Commissioners Susan Brager, Larry Brown and Steve Sisolak are asking that their pay be reduced by 2 percent to set an example.
“I don’t believe we can ask our employees to do anything that we’re not willing to do ourselves,” Brager said in a statement. “It is imperative in these economic times that we all work together.”
Burnette has told three dozen department heads to draft plans to trim their costs by 9 percent, mostly through reduced staffing. Those cost-cutting steps would save about $40 million and result in as many as 400 layoffs.
Falling tax revenue has created a $30 million shortfall that is expected to worsen after property owners finish appealing their assessed values next week.
These losses are aside from an anticipated money grab by the state that could cost the county $125 million a year.
In the memo, Burnette noted that managers have had their salaries frozen for three years while the average compensation for many union workers has increased about 13 percent in the same period.
The apparent dig at union workers reflected the growing tension between the county and the Service Employees International Union Local 1107. The two sides are deadlocked in bargaining the money portions of the contract.
The contract was extended for a year after the union agreed to reduce its cost-of-living raises to 1 percent from 3 percent, saving $10 million. It expires in July.
Union leaders have decried the proposed 9 percent cuts because workers would bear the brunt of them.
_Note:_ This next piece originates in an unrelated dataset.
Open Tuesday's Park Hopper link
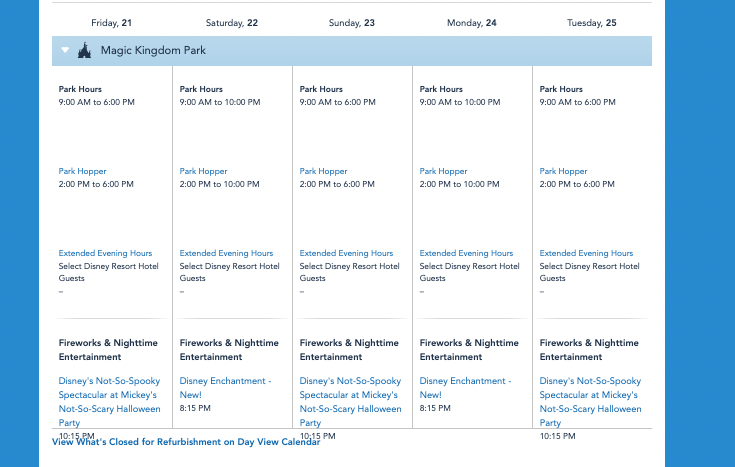The height and width of the screenshot is (467, 735). pyautogui.click(x=563, y=171)
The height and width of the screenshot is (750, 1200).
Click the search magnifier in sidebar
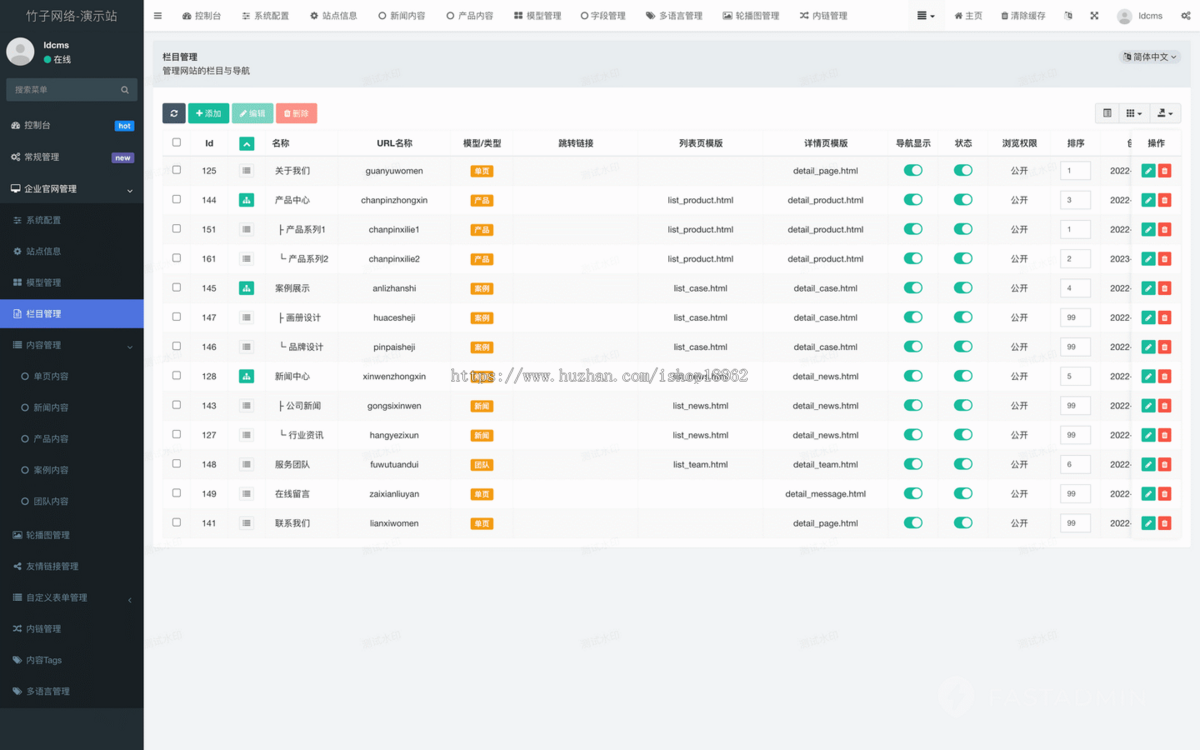click(125, 90)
They’ve also expressed an unwillingness to make further concessions.
The county and union have chosen a mediator to help resolve the impasse and avoid going to binding arbitration.
SEIU spokesman Nick DiArchangel questioned how the county figured workers got 13 percent in raises since 2008 after they gave up most of their cost-of-living raises two years ago.
“Who has the piece of paper in front of them to show the numbers?” DiArchangel said. “We need to see it.”